Show me a computer expert who gives a damn, and I"ll show you a librarian - Patricia Wilson Berger, former ALA president
Marilyn Johnson became fascinated with librarians while researching her first book about obituaries. She learned about Frederick Kilgour creator of OCLC & WorldCat, Judith Krug who ran the Office for Intellectual Freedom and started Banned Books Week and Henriette Avrain who automated library records at the Library of Congress and created the structure of MARC records.
Marilyn takes the reader through many different adventures - from a catalog migration at the Westchester Public Libraries, to the interworkings of the NYPL, to a review of the library blogs to how four librarians stood up for their patrons against the Patriot Act.
As a librarian, it was interesting to see how an "outsider" viewed my profession and others within that profession. As a writer and lover of books, she fit a profile that uses and appreciates her local librarians. I started this book on the plane ride back from a library conference I attended in Boston. It was cool to read about some modern day librarians that I had just met or read about.
I'll leave you with a few quotes from the book that caught my eye.

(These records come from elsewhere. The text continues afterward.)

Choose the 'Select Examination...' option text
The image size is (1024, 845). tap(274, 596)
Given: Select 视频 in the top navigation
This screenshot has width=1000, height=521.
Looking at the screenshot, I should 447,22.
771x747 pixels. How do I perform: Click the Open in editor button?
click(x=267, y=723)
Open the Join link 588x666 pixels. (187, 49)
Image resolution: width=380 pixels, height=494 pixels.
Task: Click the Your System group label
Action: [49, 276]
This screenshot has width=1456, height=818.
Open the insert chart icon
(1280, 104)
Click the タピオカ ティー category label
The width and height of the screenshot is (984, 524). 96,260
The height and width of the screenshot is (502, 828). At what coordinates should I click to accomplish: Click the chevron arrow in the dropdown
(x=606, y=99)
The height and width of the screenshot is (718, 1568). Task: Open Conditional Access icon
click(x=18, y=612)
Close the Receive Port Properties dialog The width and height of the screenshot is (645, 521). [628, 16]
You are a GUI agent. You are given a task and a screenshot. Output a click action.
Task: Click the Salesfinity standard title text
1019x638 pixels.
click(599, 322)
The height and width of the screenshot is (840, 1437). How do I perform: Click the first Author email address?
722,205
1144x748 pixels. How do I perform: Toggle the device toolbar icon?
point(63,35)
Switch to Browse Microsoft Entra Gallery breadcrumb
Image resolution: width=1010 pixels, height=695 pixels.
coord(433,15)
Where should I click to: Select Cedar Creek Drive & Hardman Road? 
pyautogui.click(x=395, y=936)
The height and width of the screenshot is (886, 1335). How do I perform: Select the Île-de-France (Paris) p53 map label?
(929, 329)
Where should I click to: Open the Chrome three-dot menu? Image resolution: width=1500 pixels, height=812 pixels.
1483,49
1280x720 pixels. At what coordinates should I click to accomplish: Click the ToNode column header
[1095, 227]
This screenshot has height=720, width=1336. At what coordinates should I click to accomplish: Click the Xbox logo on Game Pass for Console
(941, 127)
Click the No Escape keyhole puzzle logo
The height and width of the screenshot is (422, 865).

This is the greatest and most fraught romance of modern society, the marriage between the IT staff and those who depend on them.
Imagine activists around the world, wired to each other and to the world's information resources, each capable of measuring the impact of drought or tracking the efficacy of a prenatal clinic.
As a rule, librarians cultivate a professionalism that projects sexual neutrality, which permits them to guard their trove of both innocent and risque books from a position of high-minded principle and also helps keep the stalkers at bay.